I know that an isomorphism between $2$ cyclic groups takes a generator to generator. I want to know whether the reverse is true as well if given that the mapping is a bijection.
On
No. Consider $G = \mathbb{Z} / 5 \mathbb{Z}$. Every element except $0$ is a generator.
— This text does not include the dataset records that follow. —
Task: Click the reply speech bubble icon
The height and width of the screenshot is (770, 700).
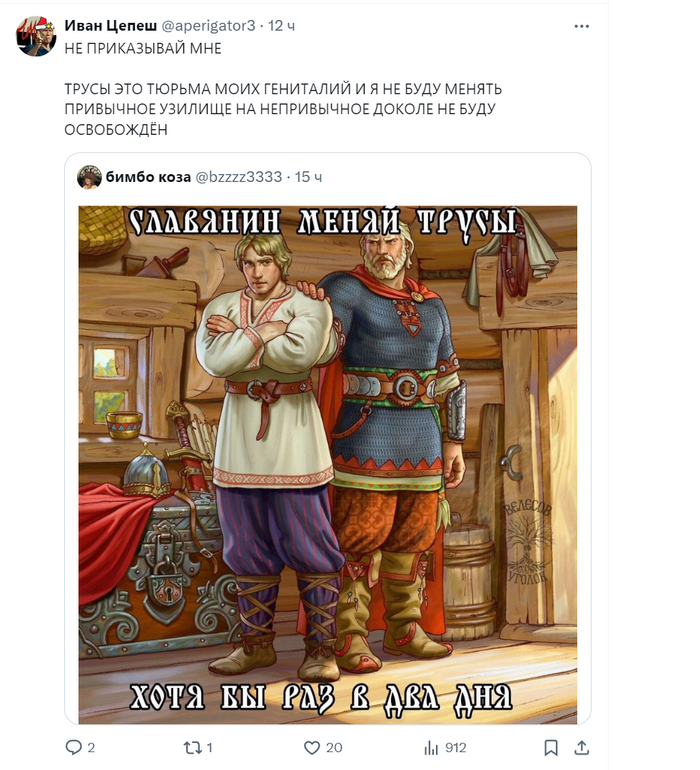Action: (74, 747)
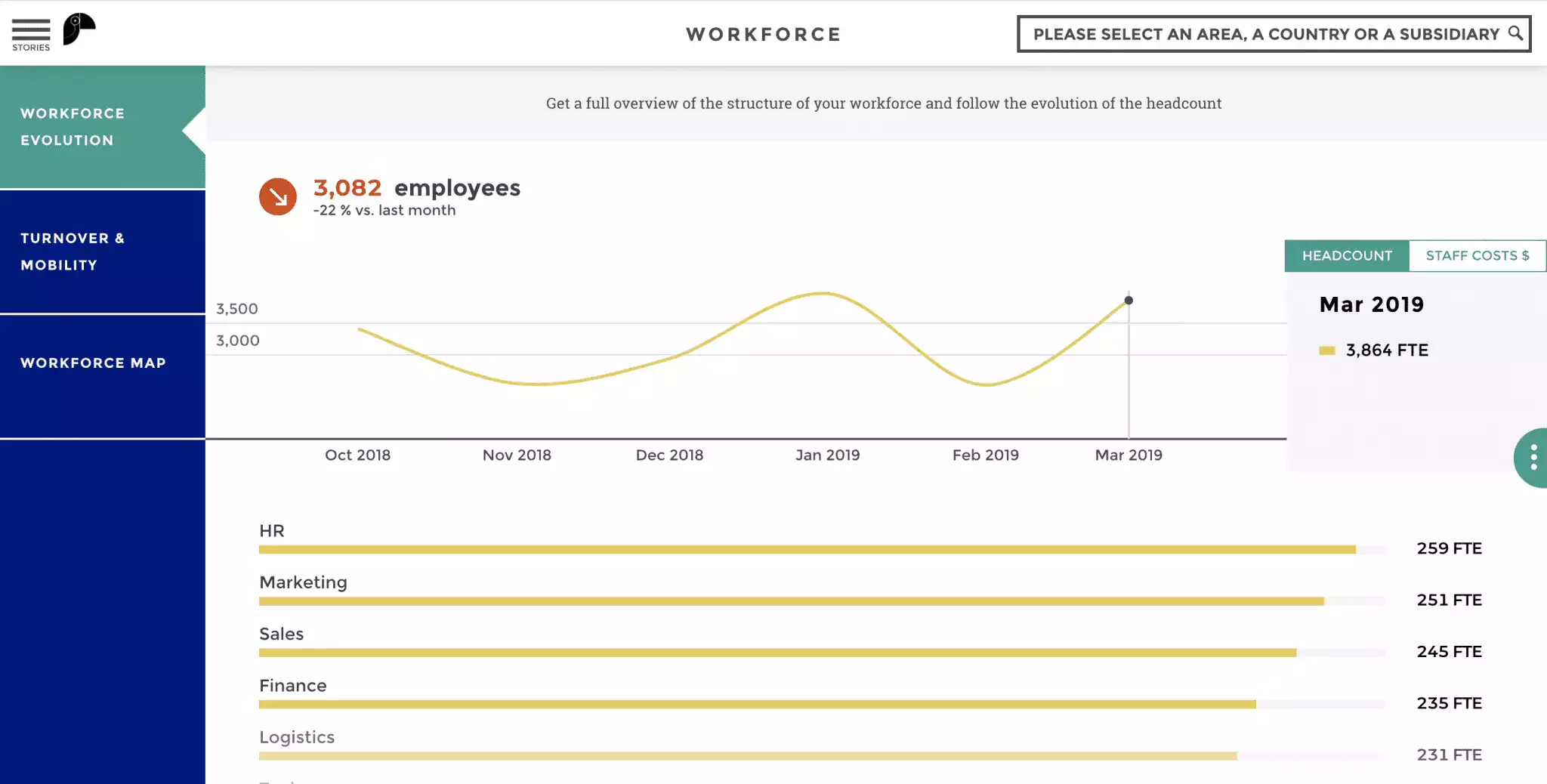Select the Sales department bar
Screen dimensions: 1547x784
pyautogui.click(x=777, y=653)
There are only $4$ automorphisms of $G$ since a group homomorphism $G \to G$ is entirely determined by where it sends $1$, since $1$ generates $G$, and you can’t send $1$ to $0$. In other words, the only automorphisms of $G$ are the ones that multiply by $1, 2, 3,$ or $4$.
But there are $4! = 24$ different permutations of the generators $\{ 1, 2, 3, 4 \}$. So there are $24-4=20$ counterexamples.
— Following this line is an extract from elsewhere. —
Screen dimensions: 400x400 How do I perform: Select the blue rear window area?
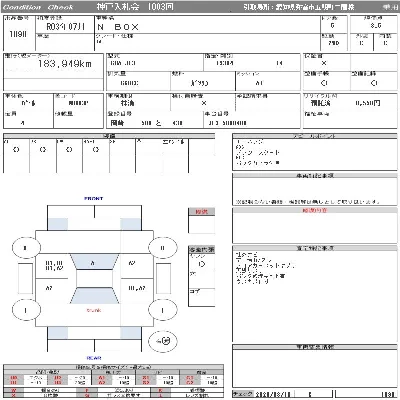pyautogui.click(x=94, y=295)
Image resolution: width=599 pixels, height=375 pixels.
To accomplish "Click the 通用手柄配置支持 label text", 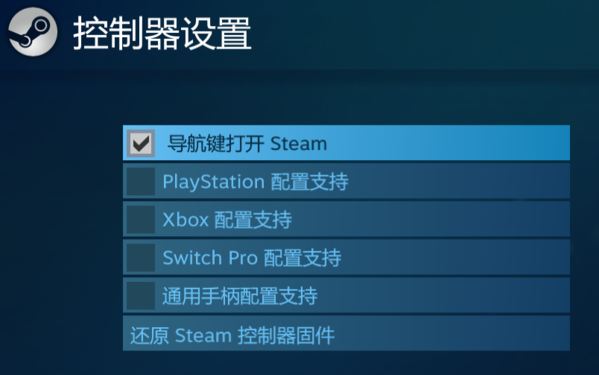I will [240, 296].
EDIT: In general, if $p$ is prime, then $\mathbb{Z} / p \mathbb{Z}$ has $(p - 1)$ generators, has $(p - 1)$ automorphisms, and has $(p - 1)!$ permutations of its generators.
On
To answer all questions about it. Let $G$ be a cyclic group of order $n$. Then the number of automorphisms of group $G$ equals $\phi(n)$, where $\phi(n)$ is an Euler function. The number of bijections of $G$ to itself which generators of $G$ are mapped only to generators of $G$ is equal to $$ \phi(n)!(n-\phi(n))! $$ The inequality $$ \phi(n)!(n-\phi(n))!>\phi(n) $$ is satisfied if and only if $n\geq4$.
No. Consider the cyclic group $G=\mathbb Z/8\mathbb Z$ under addition. Generators are $1, 3, 5, $ and $7$, but if a bijection maps $2\mapsto4$, it's not an isomorphism, because it doesn't preserve the order of all of the elements.